• [About this task]
What appears in the data must be reproduced exactly.

--- START ---

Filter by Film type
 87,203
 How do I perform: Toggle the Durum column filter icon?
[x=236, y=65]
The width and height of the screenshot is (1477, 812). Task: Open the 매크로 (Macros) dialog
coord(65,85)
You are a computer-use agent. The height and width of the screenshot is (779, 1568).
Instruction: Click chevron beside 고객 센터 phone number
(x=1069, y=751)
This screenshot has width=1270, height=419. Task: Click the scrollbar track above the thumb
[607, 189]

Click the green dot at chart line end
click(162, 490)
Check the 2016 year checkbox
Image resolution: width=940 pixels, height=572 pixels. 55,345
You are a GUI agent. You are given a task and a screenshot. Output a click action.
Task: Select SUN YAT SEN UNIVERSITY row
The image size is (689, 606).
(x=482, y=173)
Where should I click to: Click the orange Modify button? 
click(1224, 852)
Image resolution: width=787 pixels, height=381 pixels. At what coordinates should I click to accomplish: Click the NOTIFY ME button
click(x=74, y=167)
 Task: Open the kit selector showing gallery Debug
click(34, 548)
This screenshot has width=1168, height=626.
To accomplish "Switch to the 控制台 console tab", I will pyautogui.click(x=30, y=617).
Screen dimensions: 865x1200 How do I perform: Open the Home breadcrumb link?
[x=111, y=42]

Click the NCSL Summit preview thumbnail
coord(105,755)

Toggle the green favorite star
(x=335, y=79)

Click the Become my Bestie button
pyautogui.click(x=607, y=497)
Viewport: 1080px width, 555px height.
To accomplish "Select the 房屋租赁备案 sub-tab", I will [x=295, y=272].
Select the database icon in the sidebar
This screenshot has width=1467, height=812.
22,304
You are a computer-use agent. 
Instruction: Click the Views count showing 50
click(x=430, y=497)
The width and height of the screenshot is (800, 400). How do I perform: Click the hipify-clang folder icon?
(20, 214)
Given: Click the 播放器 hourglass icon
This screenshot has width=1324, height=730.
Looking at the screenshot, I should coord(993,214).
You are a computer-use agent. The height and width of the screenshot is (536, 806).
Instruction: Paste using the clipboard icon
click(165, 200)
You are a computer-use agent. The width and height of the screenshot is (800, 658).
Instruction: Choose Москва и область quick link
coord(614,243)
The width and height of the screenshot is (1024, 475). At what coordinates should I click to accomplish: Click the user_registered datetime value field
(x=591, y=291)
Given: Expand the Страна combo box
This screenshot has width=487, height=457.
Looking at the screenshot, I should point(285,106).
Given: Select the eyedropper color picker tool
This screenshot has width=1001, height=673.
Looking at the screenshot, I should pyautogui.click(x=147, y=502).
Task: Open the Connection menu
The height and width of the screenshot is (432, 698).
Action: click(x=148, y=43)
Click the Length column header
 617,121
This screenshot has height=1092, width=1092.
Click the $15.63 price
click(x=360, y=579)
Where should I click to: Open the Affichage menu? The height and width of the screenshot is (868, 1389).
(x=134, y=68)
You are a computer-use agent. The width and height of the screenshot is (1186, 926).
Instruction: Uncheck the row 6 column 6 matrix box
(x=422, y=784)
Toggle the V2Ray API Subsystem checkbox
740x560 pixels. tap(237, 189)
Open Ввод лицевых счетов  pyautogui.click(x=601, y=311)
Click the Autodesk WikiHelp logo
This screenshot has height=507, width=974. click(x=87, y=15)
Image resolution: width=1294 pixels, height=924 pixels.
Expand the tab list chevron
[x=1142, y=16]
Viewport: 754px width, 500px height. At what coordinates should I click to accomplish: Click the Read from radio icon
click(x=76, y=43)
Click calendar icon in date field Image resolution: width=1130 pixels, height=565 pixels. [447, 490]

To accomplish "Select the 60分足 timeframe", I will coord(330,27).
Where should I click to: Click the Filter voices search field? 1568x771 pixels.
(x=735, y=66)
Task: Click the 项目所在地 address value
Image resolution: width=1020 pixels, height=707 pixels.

--- END ---

• [Answer section]
Filter by Film type
 87,203
 How do I perform: Toggle the Durum column filter icon?
[x=236, y=65]
The width and height of the screenshot is (1477, 812). Task: Open the 매크로 (Macros) dialog
coord(65,85)
You are a computer-use agent. The height and width of the screenshot is (779, 1568).
Instruction: Click chevron beside 고객 센터 phone number
(x=1069, y=751)
This screenshot has width=1270, height=419. Task: Click the scrollbar track above the thumb
[607, 189]

Click the green dot at chart line end
click(162, 490)
Check the 2016 year checkbox
Image resolution: width=940 pixels, height=572 pixels. 55,345
You are a GUI agent. You are given a task and a screenshot. Output a click action.
Task: Select SUN YAT SEN UNIVERSITY row
The image size is (689, 606).
(x=482, y=173)
Where should I click to: Click the orange Modify button? 
click(1224, 852)
Image resolution: width=787 pixels, height=381 pixels. At what coordinates should I click to accomplish: Click the NOTIFY ME button
click(x=74, y=167)
 Task: Open the kit selector showing gallery Debug
click(34, 548)
This screenshot has width=1168, height=626.
To accomplish "Switch to the 控制台 console tab", I will pyautogui.click(x=30, y=617).
Screen dimensions: 865x1200 How do I perform: Open the Home breadcrumb link?
[x=111, y=42]

Click the NCSL Summit preview thumbnail
coord(105,755)

Toggle the green favorite star
(x=335, y=79)

Click the Become my Bestie button
pyautogui.click(x=607, y=497)
Viewport: 1080px width, 555px height.
To accomplish "Select the 房屋租赁备案 sub-tab", I will [x=295, y=272].
Select the database icon in the sidebar
This screenshot has width=1467, height=812.
22,304
You are a computer-use agent. 
Instruction: Click the Views count showing 50
click(x=430, y=497)
The width and height of the screenshot is (800, 400). How do I perform: Click the hipify-clang folder icon?
(20, 214)
Given: Click the 播放器 hourglass icon
This screenshot has width=1324, height=730.
Looking at the screenshot, I should coord(993,214).
You are a computer-use agent. The height and width of the screenshot is (536, 806).
Instruction: Paste using the clipboard icon
click(165, 200)
You are a computer-use agent. The width and height of the screenshot is (800, 658).
Instruction: Choose Москва и область quick link
coord(614,243)
The width and height of the screenshot is (1024, 475). At what coordinates should I click to accomplish: Click the user_registered datetime value field
(x=591, y=291)
Given: Expand the Страна combo box
This screenshot has width=487, height=457.
Looking at the screenshot, I should point(285,106).
Given: Select the eyedropper color picker tool
This screenshot has width=1001, height=673.
Looking at the screenshot, I should pyautogui.click(x=147, y=502).
Task: Open the Connection menu
The height and width of the screenshot is (432, 698).
Action: click(x=148, y=43)
Click the Length column header
 617,121
This screenshot has height=1092, width=1092.
Click the $15.63 price
click(x=360, y=579)
Where should I click to: Open the Affichage menu? The height and width of the screenshot is (868, 1389).
(x=134, y=68)
You are a computer-use agent. The width and height of the screenshot is (1186, 926).
Instruction: Uncheck the row 6 column 6 matrix box
(x=422, y=784)
Toggle the V2Ray API Subsystem checkbox
740x560 pixels. tap(237, 189)
Open Ввод лицевых счетов  pyautogui.click(x=601, y=311)
Click the Autodesk WikiHelp logo
This screenshot has height=507, width=974. click(x=87, y=15)
Image resolution: width=1294 pixels, height=924 pixels.
Expand the tab list chevron
[x=1142, y=16]
Viewport: 754px width, 500px height. At what coordinates should I click to accomplish: Click the Read from radio icon
click(x=76, y=43)
Click calendar icon in date field Image resolution: width=1130 pixels, height=565 pixels. [447, 490]

To accomplish "Select the 60分足 timeframe", I will coord(330,27).
Where should I click to: Click the Filter voices search field? 1568x771 pixels.
(x=735, y=66)
Task: Click the 项目所在地 address value
Image resolution: width=1020 pixels, height=707 pixels.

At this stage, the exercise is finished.